"I am convinced that the era of industrial farming will be seen as a blip, a wrong turn," said Lord Peter Melchett, speaking to hundreds of food industry officials at the City Food Lecture 2007 in London, organised by the Food Standards Agency.
His comments sparked a lively debate about the future of food supplies, and particularly whether the organic food movement was the right tool to lead the industry forward.
"We are at the beginning of major changes in our food culture," said Lord Melchett, putting forward the case for mass conversion to organic production methods.
He fired a volley of statistics at the crowd, including that Tesco's organic food sales grew more than 30 per cent last year and that a third of farmers surveyed said they would consider switching to organic.
Organic methods, he said, could help solve some of the major challenges we face on climate change because they produced less carbon emissions. "Climate change is one of the biggest threats to our health as a species."
Other panellists invited to speak at the debate agreed the food industry must learn a new language based on environmental awareness, health and quality.
But they were not so convinced about Lord Melchett's belief in organic food.
"Consumers understand that responsible food is not just about organics," said Sir Stuart Hampson, chairman of the John Lewis group, which owns the Waitrose retailer.

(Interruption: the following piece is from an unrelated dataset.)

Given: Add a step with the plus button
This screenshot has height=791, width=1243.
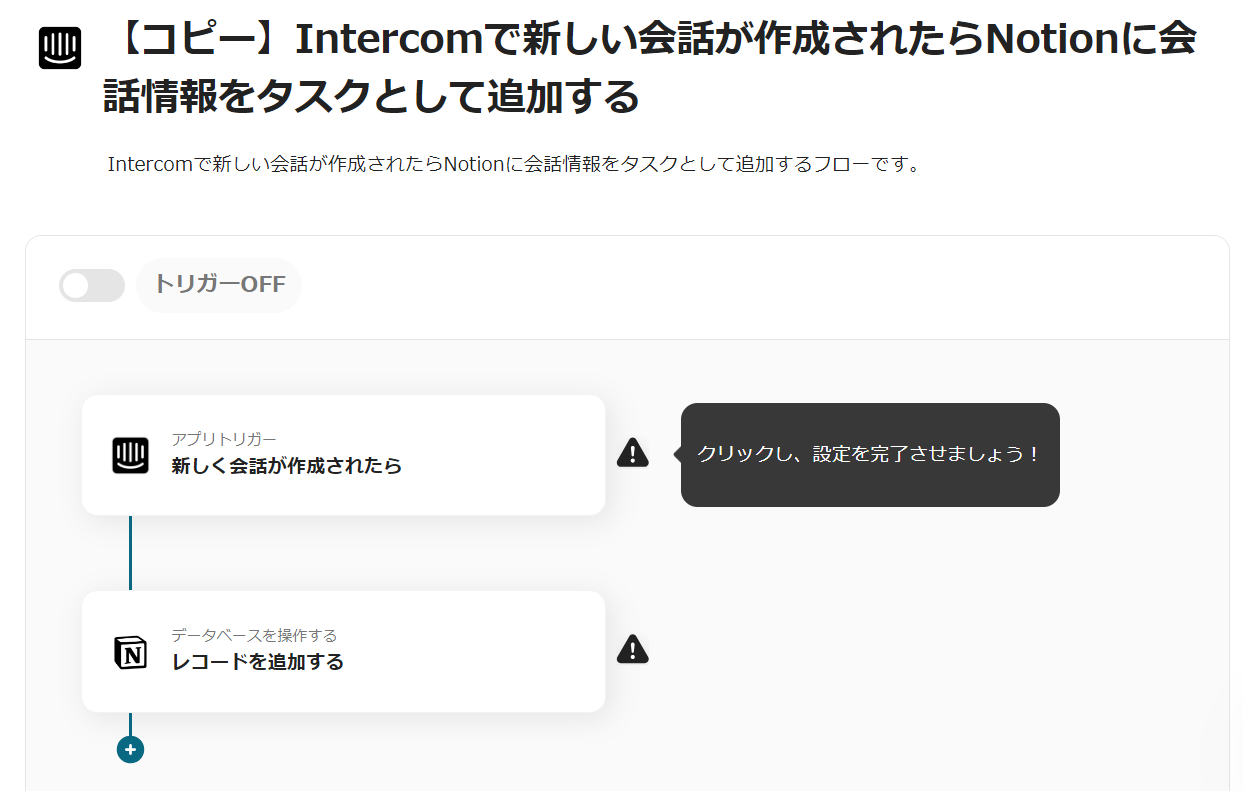Looking at the screenshot, I should [130, 749].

"What we've got to do is give information to consumers, and encourage them to recognise that good food costs more but that it's well worth the difference."
Educating consumers about food and the choices available formed a major part of the debate.
Prue Leith, who chairs the School Food Trust, said this did not necessarily mean an organic food revolution along Lord Melchett's lines. She advocated "freshly cooked, wholesome, good food. But I don't mind if it's organic or not," to the applause of several sections of the audience.
More British consumers, and especially those from poorer areas, should be taught how to make and appreciate a well-cooked home meal, Leith said. "We are buying heaps more snacks and hand-held foods. Food culture is about enjoying food together, not eating it in the streets."
Other panellists thought the higher price of organic food sent a potentially dangerous message to consumers.
Tim Smith, chief executive of dairy group Arla Foods UK, said the extra cost of organic milk made him "concerned that we are implying that [standard] fresh milk and cheese is unhealthy".
As debate heated up, one panellist criticised organic movement principles.
"The organic movement is not taking low incomes seriously, and I speak as a supporter," said Professor Tim Lang.
He added that "organic standards are too weak" on environmental issues, and that the Soil Association was not giving healthy eating enough attention by maintaining high levels of fat and salt in some certified products.
All panellists agreed that the food and drink industry needed to reflect on how it could manufacture and distribute in a sustainable way.
Lang, a respected and somewhat controversial food policy expert, said issues of food security "have only gone away for 60 years", and would return as resources such as oil and water became more scarce.
He added that carbon costs would have to be factored into food prices, referring to an announcement by Tesco head, Terry Leahy, last week that the supermarket would attempt to devise an accurate 'carbon footprint' for each if its products.
Feedback from the debate was mostly positive, although a popular topic of conversation on leaving the hall appeared to be english football, not organic food.
"West Ham won't go down," said one to a colleague. But then, there is only so long one can discuss ways of feeding the future world.